Sayangnya, target tersebut kembali dipangkas menjadi Rp817,2 triliun karena pandemi yang tidak menunjukkan tanda akan berakhir. Dipangkasnya target realisasi investasi harus dimaklumi lantaran di tengah kondisi pandemi, investor tentu tidak ingin mengambil risiko menanamkan modal tanpa ada kepastian. Terlebih, pandemi membuat banyak negara memberlakukan lockdown.

Dalam penelitian mengenai dampak pandemi terhadap ekonomi, United Nations Conference on Trade and Development (UNCTAD) menyebut pandemi akan menekan aliran investasi asing langsung (foreign direct investment/FDI). UNCTAD bahkan memprediksi FDI global akan turun 30-40 persen tahun ini.

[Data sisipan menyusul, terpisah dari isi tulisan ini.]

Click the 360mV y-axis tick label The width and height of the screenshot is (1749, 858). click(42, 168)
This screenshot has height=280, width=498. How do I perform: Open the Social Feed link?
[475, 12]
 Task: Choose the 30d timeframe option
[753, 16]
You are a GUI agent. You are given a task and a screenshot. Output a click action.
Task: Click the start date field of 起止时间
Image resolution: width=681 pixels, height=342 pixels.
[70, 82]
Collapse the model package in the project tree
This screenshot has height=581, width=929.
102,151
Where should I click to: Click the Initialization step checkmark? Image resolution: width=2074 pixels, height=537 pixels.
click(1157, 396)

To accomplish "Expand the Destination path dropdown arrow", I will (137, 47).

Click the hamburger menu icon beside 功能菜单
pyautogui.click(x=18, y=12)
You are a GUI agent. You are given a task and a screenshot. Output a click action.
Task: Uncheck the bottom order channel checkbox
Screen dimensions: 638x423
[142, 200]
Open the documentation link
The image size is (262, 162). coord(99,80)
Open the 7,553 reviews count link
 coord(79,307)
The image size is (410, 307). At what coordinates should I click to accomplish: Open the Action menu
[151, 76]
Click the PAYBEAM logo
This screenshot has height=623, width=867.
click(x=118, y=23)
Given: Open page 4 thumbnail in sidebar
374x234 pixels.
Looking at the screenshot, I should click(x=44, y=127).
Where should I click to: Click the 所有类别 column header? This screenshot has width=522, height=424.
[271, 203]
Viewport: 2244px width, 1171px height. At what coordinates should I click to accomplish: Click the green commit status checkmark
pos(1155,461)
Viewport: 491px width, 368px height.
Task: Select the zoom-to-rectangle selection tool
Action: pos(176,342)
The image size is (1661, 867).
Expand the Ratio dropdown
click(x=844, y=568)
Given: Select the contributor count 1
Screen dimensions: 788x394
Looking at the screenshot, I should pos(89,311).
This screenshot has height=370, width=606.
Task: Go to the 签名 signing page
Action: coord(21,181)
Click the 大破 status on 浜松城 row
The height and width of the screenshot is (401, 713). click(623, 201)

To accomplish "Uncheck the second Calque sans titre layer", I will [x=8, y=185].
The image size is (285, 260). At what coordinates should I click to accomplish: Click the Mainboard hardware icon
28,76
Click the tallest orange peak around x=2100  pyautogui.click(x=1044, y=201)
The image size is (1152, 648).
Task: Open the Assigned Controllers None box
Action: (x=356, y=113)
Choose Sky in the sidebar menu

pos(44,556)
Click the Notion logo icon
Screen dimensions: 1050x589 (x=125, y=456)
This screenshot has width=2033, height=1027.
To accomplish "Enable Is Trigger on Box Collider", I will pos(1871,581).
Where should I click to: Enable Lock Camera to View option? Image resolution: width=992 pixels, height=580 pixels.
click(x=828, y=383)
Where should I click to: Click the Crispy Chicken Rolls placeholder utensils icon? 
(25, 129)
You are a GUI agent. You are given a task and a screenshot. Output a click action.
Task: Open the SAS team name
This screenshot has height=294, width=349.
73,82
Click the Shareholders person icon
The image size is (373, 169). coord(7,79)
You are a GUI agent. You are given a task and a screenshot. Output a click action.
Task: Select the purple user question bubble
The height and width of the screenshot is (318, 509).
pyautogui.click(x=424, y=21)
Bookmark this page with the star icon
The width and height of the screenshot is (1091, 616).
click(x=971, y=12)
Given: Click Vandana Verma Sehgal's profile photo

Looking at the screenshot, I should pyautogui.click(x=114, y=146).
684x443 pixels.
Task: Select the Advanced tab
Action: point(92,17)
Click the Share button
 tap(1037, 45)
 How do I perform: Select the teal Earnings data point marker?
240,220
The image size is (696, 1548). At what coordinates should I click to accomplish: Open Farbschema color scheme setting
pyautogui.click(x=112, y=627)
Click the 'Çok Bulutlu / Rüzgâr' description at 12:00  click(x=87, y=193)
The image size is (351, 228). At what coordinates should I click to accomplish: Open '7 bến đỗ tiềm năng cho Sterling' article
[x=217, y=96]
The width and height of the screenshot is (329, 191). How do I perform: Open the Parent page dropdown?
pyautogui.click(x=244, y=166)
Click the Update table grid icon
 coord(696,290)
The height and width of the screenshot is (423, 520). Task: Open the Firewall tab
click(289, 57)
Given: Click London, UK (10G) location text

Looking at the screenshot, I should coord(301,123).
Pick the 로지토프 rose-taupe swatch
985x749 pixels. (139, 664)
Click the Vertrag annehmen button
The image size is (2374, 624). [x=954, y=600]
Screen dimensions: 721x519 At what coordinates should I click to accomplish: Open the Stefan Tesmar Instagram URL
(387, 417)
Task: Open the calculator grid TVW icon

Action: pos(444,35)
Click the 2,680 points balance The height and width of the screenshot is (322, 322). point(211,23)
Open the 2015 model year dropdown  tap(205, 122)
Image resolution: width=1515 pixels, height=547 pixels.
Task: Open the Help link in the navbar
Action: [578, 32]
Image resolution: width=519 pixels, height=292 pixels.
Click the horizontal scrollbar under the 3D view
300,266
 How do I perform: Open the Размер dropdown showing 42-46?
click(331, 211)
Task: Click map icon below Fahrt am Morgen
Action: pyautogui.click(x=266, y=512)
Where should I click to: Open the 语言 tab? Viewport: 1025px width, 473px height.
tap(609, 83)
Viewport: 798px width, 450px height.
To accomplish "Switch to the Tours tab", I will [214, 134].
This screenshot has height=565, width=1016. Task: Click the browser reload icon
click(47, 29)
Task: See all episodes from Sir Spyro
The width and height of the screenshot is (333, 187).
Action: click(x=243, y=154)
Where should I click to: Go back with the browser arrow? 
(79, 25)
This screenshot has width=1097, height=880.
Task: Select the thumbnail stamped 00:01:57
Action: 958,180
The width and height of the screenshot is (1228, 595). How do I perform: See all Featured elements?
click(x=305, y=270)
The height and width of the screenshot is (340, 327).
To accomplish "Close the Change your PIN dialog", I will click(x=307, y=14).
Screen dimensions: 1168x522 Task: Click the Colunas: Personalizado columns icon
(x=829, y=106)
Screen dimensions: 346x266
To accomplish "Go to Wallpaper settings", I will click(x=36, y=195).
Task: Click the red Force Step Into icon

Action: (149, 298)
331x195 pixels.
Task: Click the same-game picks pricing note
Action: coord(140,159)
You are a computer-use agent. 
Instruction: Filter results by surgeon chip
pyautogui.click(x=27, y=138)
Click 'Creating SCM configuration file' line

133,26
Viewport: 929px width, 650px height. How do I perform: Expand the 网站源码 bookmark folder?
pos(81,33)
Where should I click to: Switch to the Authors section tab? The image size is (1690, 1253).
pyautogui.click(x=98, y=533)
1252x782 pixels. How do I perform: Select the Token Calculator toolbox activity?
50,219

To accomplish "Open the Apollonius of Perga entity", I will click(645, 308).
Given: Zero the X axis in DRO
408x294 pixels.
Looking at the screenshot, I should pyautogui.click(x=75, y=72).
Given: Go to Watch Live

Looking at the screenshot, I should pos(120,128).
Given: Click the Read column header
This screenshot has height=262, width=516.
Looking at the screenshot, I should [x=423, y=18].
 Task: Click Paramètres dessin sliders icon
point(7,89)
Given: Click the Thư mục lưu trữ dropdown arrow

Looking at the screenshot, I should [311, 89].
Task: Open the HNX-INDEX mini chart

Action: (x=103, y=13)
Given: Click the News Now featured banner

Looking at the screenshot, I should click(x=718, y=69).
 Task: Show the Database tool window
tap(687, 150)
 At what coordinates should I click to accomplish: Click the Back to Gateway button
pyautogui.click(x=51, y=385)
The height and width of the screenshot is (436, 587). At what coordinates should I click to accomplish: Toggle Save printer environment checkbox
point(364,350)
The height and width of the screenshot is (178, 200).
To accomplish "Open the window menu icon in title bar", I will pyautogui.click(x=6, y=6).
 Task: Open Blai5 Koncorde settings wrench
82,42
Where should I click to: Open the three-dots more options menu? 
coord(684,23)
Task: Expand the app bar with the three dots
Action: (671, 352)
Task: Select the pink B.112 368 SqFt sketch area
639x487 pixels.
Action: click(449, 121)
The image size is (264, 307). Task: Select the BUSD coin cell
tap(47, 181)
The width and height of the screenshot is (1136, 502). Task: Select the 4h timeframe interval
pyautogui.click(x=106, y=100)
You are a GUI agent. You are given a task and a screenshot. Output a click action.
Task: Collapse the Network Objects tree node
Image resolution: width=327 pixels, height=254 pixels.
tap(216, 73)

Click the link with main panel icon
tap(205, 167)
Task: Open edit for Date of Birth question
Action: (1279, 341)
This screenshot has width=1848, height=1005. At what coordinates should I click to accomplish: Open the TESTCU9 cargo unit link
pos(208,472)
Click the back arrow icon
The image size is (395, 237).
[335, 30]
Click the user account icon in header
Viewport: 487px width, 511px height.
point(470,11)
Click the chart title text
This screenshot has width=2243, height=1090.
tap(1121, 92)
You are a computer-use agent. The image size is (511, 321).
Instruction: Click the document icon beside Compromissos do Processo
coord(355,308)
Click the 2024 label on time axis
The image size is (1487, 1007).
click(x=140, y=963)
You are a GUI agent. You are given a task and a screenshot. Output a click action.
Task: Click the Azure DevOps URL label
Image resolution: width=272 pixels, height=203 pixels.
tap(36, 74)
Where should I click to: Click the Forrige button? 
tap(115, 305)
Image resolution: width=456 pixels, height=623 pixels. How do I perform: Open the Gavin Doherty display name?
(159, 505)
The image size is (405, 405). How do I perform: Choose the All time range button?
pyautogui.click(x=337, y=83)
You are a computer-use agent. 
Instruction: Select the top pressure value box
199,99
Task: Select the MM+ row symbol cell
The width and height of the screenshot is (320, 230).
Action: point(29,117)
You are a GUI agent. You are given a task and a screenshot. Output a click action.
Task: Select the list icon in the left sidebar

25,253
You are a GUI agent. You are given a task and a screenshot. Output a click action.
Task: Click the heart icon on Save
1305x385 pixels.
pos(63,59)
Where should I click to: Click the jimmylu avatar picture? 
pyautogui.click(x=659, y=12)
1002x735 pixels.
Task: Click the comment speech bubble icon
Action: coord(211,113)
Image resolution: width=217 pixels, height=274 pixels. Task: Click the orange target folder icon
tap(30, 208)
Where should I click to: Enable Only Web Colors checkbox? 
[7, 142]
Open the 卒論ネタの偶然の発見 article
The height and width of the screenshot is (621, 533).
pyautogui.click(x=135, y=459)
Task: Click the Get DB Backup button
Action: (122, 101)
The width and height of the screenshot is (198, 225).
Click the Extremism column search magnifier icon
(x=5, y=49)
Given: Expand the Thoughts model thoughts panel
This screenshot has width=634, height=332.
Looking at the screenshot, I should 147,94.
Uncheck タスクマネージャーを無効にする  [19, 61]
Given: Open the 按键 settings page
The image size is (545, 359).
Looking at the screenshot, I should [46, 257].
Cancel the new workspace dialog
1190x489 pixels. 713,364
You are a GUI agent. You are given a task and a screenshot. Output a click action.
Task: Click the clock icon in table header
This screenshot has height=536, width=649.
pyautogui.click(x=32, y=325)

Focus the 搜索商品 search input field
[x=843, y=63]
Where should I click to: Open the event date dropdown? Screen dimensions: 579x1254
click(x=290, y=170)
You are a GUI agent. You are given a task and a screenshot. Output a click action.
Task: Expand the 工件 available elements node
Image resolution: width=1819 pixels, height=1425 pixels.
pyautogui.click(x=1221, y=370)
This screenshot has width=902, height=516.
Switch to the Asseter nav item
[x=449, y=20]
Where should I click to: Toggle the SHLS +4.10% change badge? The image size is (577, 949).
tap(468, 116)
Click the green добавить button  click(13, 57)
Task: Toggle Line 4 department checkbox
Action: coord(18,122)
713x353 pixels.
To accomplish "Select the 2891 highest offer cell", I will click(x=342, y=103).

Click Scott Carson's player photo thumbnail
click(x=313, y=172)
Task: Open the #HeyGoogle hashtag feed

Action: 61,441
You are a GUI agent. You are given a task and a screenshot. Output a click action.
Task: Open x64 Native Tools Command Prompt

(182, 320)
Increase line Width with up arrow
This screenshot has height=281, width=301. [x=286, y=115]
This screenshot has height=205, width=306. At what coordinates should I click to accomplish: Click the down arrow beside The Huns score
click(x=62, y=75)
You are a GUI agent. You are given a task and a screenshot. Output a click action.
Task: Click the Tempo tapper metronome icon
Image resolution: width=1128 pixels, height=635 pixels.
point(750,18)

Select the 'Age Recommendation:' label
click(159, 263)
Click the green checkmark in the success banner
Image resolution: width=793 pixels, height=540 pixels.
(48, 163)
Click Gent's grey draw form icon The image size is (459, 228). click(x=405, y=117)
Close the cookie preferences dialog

Dengan tren tersebut, wajar jika kemudian Presiden Jokowi meminta menteri terkait, yakni Menteri Koordinator Bidang Kemaritiman dan Investasi Luhut Binsar Panjaitan dan Kepala BKPM Bahlil Lahadalia untuk tetap menjaga pertumbuhan realisasi investasi di Indonesia. Menurut Kepala Negara, laju investasi menjadi penting di tengah pandemi COVID-19 saat ini. Mengingat hal itu dapat menjadi daya dorong di tengah lesunya pertumbuhan konsumsi domestik.